TEXT:
++++
This is the cold leaching method for making acorn flour, which takes time, but is easy. The result is the lightest colored acorn flour you can make.
Course: bread
Cuisine: American
Servings: 1 quart
Author: Hank Shaw
Prep Time: 1 hour 20 minutes
Cook Time: 0 minutes
Leaching Time: 5 days
Total Time: 5 days 1 hour 20 minutes

Equipment

  • Cheesecloth
  • A large jar
  • Blender

Ingredients 

  • 3 pounds acorns
  • Water

Instructions 

  • Start by shelling your acorns into a bowl of cool water. This will take about an hour, more or less. I typically do it while watching television. Putting the shells in water immediately will prevent them from oxidizing.
  • Once you have all the acorn meats shelled (a little of the brown skin, called the test, is OK), puree them with water in the blender. Pour this into your large jar and set in a cool place, cooler than about 60°F. I will often refrigerate it. Temperatures too warm will cause it to ferment.
++++
MATERIAL:
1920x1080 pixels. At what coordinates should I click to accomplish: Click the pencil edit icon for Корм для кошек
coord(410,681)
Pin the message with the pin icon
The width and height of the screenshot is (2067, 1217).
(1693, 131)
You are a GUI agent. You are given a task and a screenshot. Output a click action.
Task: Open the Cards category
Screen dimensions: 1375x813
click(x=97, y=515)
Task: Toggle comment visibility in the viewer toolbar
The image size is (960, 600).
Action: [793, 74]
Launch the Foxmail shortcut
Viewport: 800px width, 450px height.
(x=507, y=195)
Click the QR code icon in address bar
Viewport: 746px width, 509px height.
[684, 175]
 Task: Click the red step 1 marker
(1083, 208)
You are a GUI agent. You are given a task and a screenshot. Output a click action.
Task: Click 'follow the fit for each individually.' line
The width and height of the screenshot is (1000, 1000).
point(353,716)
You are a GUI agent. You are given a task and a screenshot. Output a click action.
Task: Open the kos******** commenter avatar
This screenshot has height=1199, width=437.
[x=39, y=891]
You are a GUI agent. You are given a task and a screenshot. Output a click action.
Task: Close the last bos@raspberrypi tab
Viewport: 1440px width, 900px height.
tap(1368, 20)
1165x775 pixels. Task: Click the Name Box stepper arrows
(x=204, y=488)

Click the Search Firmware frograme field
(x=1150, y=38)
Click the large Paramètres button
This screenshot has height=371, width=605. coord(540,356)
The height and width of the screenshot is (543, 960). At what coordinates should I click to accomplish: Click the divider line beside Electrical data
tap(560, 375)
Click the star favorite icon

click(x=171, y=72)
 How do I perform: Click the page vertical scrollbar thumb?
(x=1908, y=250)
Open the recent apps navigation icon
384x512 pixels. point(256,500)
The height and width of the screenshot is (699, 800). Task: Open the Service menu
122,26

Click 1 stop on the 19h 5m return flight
++++
OBJECTIVES:
1. Translate this sentence from the acorn flour recipe into Spanish: "The result is the lightest colored acorn flour you can make."
2. How long is the leaching time in the acorn flour recipe?
3. List every piece of equipment the acorn flour recipe names.
The material placed after the acorn flour recipe is separate from it.

OUTPUTS BY TASK:
1. El resultado es la harina de bellota de color más claro que se puede hacer.

2. 5 days

3.
Cheesecloth
A large jar
Blender